Wednesday, January 01, 2020

Just when you thought you'd heard the last about brexit

Not that any of my readers would be deluded enough to think that this is going to go away any time soon, just because Johnson wants to pretend it will.

Brexit, in some form or other, is going to start actually happening at the end of the month. I'd call it a grotesque act of self-harm but of course a lot of those who are going to suffer will be those who have opposed it at every turn. In fact it is not so much self-harm as intergenerational conflict. 

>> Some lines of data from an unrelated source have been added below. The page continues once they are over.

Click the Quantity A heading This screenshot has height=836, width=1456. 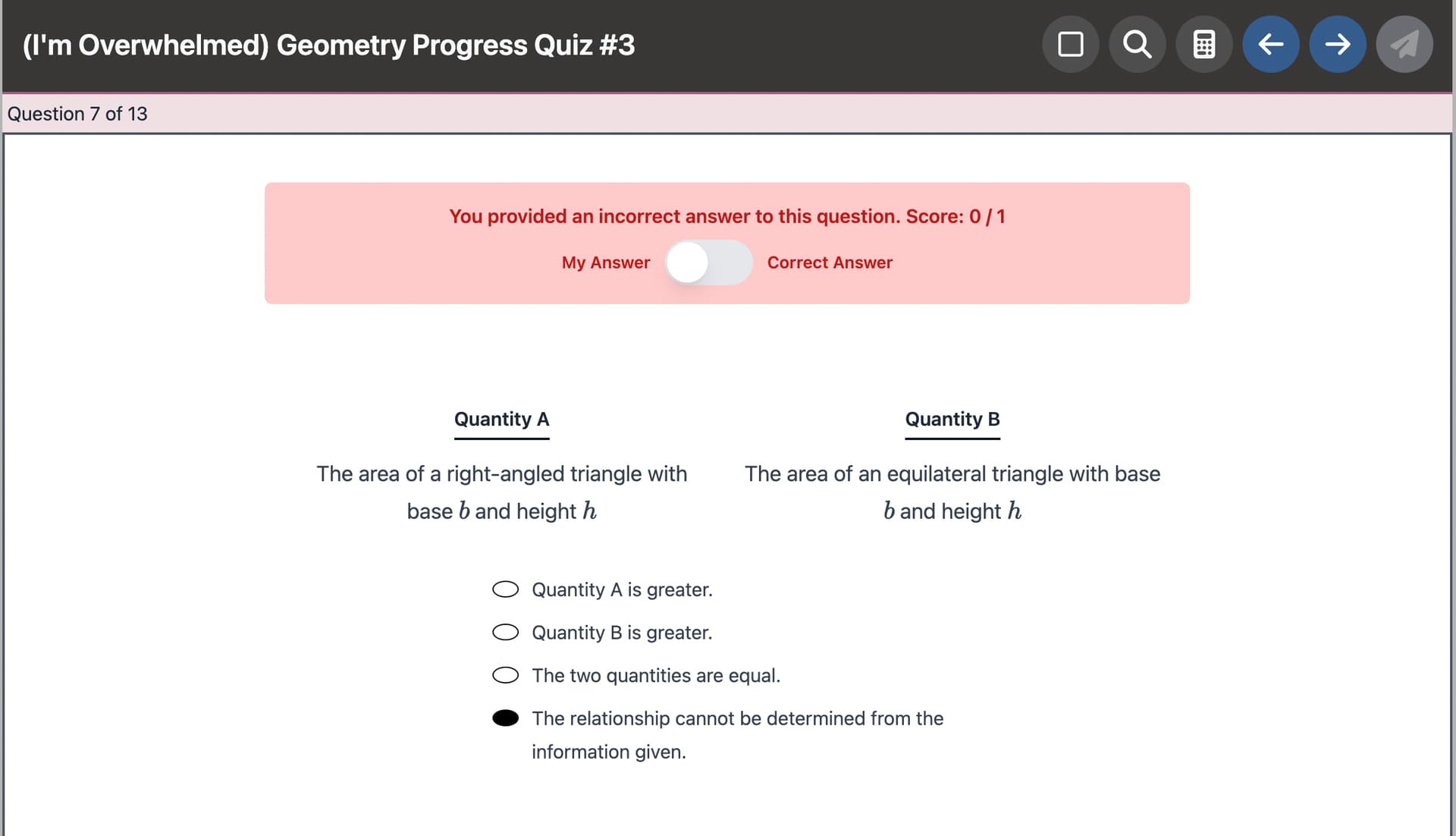[x=501, y=420]
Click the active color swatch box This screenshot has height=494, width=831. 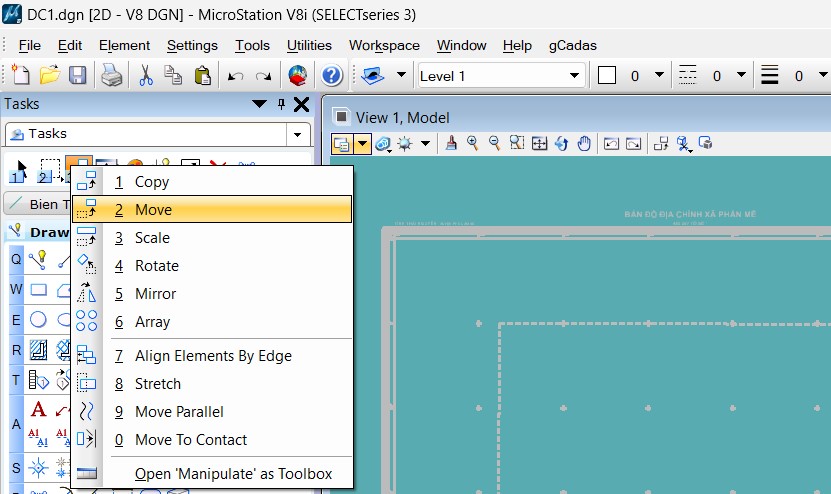pos(607,76)
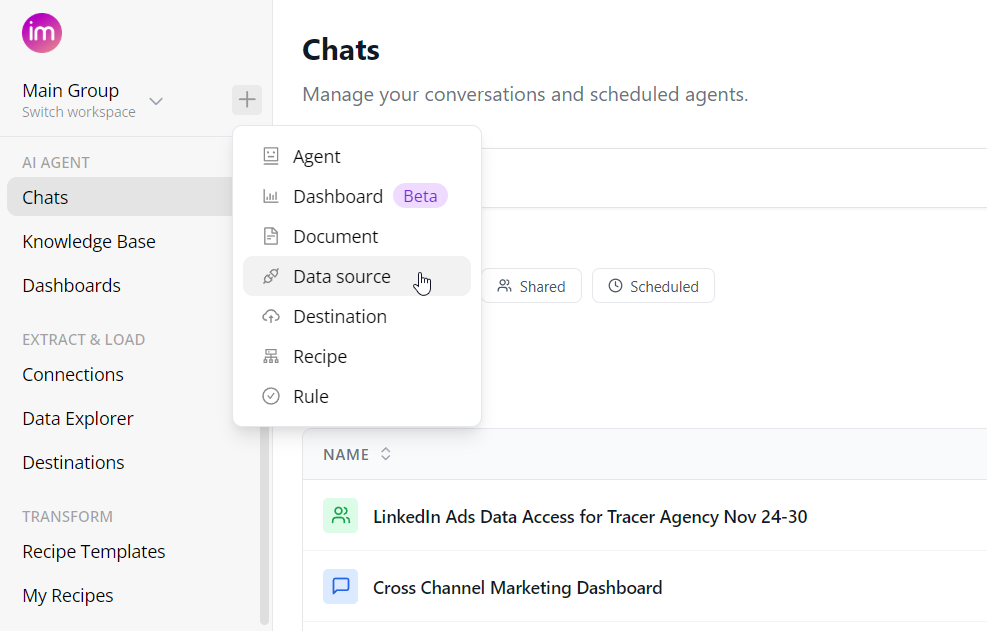Choose Dashboard Beta in create menu
The width and height of the screenshot is (987, 631).
(338, 197)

Here is the horrific split of voting preference versus age in the 2019 general election:




Now I know what you're thinking, old people have always tended to vote tory. True to a small extent, nothing like what has happened recently. Here is the longer set of results from 1992 onwards:




The blue lines do trend modestly up to the right, and red ones down but it was only since the brexit referendum that age became such a sharp dividing line, with roughly a 3:1 split of old voters voting one way and 3:1 split of young voting the other in the recent election.

What we have now is nothing short of an ideological war being waged on the young by the old. Having had all the opportunities and benefits of EU membership for most of their adult lives, they are denying this to their own children and grandchildren based on their anti-EU obsession. This isn't just an accidental consequence of not thinking about things, when specifically asked about the possibility of family members losing jobs due to brexit, a majority of brexit voting pensioners actually said they didn't care, they wanted their precious brexit anyway.

And let's not forget that there are about 2.5 million voters who have never been allowed to vote on brexit because they were under-18 at the time. Well over a million brexit voters are already dead (that's just simple demographics) and yet their views are literally held in higher esteem than real live people who are going to suffer the consequences for decades to come. Even if not a single person had changed their mind (and I'd agree not many have) then we would have had a majority for remain for the past year. That pretty much agrees with all opinion polls now for the past year and more, not to mention the election result itself where the tories (and brexit party) totalled about 45% of the vote versus the 55% from parties who wanted at least another referendum on the details if not outright opposition. Nevertheless, that's the way our system "works" and the tories have the power to do whatever they want for the foreseeable future. They, and those who voted for them, own the consequences in their entirety, especially after they've spent the past few years yelling that they know exactly what they voted for. A bit odd that they never managed to agree what that exactly was (beyond a few trivial slogans), but never mind. I'll not bother predicting because there is not yet any clear picture of what they want to achieve.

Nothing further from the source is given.